== BRANO SCELTO ==
Amo mia moglie perché è una persona speciale per una serie incalcolabile di motivi, tra cui annovererei anche la misteriosa capacità di provare un’analoga passione per quei zuccherosissimi film natalizi tutti rigorosamente uguali, dal lieto fine già scritto e iper-rassicurante (in cui una donna in carriera ma in crisi di mezza età torna nei luoghi d’origine e con l’aiuto di un anziano vicino di casa simile a Santa Claus si reinnamorerà del belloccio con cui flirtava al liceo) e contemporaneamente però anche per le storie violentissime e sboccate, piene di sangue e droga, in cui di solito una banda di malcapitati, per risolvere il pasticcio in cui si è cacciata, ne combina uno ancora più grande lasciandosi dietro una scia infinita di morti ammazzati. A questo secondo filone appartengono, oltre a nostre serie feticcio come Fargo o Better Call Saul, anche i libri di Joe R. Lansdale, di cui Anna mi ha tessuto nel corso degli anni lodi così convincenti da indurmi infine, l’estate scorsa, a portarmeli in spiaggia al posto dei romanzi di fantascienza che solitamente mi accompagnano nelle sortite al mare. Che dire? Aveva ragione, meritano eccome – a patto che si apprezzi quel particolare tipo di spirito che si esprime in battute di questo tenore: «- A proposito, amico, di che segno sei? - Dello Stronzo» (una cosa che a sentirla così può sembrare robaccia da Bagaglino, ma inserita nel contesto giuro che mi fece ridere come un deficiente per diversi minuti).
===
== DATI FORNITI ==
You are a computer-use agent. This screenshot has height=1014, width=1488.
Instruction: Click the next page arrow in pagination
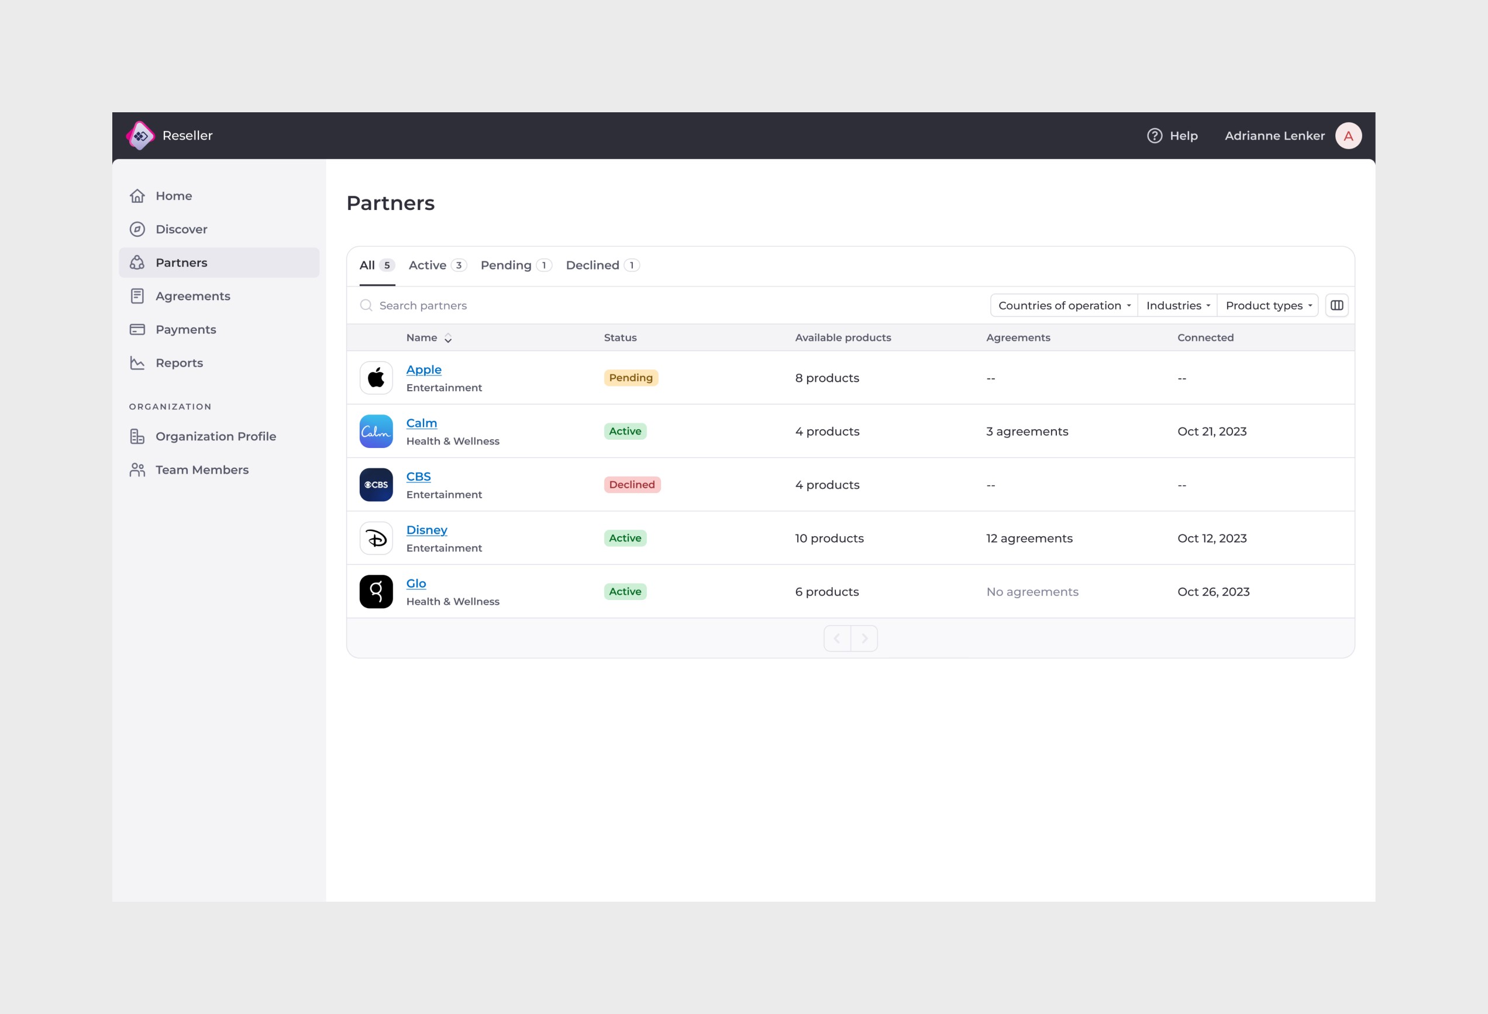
===
DA FARE:
#1 Nel brano sui libri di Lansdale, perché l'estate scorsa chi scrive ha portato in spiaggia quei libri al posto dei soliti romanzi di fantascienza? Spiegalo in una o due frasi.
#2 Prosegui il brano sui libri di Lansdale con un nuovo paragrafo che parta dopo la sua ultima frase.
Le righe non servono a nulla in questo caso.

RISULTATI PER COMPITO:
#1 Perché Anna, la moglie, negli anni ne aveva tessuto lodi così convincenti da indurre chi scrive a portarli al mare al posto dei romanzi di fantascienza che di solito l'accompagnano.

#2
Questo libro, in particolare, raccoglie le prime tre avventure di Hap e Leonard, tre romanzi concatenati come le stagioni di una serie tv che a grandi linee si potrebbero ricondurre al genere noir, anche se i due protagonisti non sono propriamente dei detective, ma semplicemente una coppia squinternata di amici per la pelle, di quelli che litigano a volte anche pesantemente, ma si salvano di continuo la vita l’un l’altro, e che per ragioni diverse (compreso un certo senso della giustizia, pur non essendo propriamente dei boy scout) finiscono spesso immischiati in faccende torbide e pericolose, in cui occorre saper menare le mani e da cui si esce spesso con le ossa rotte. Cose che possono capitare facilmente, del resto, se uno dei due è un gigante nero omosessuale che non le manda mai a dire, anche se vive in una contea del Texas orientale dove in molti sono fermamente convinti che la guerra civile era meglio se l’avesse vinta il generale Lee e a cui bastano pretesti assai più blandi per tirare fuori il cappio dal cassetto e improvvisare una forca sulla pubblica piazza. Sono quei posti assurdi ai confini della civiltà dove vive gente che non puoi credere veramente che esista finché non la vedi in qualche improbabile programma di Dmax oppure mentre assalta il Campidoglio.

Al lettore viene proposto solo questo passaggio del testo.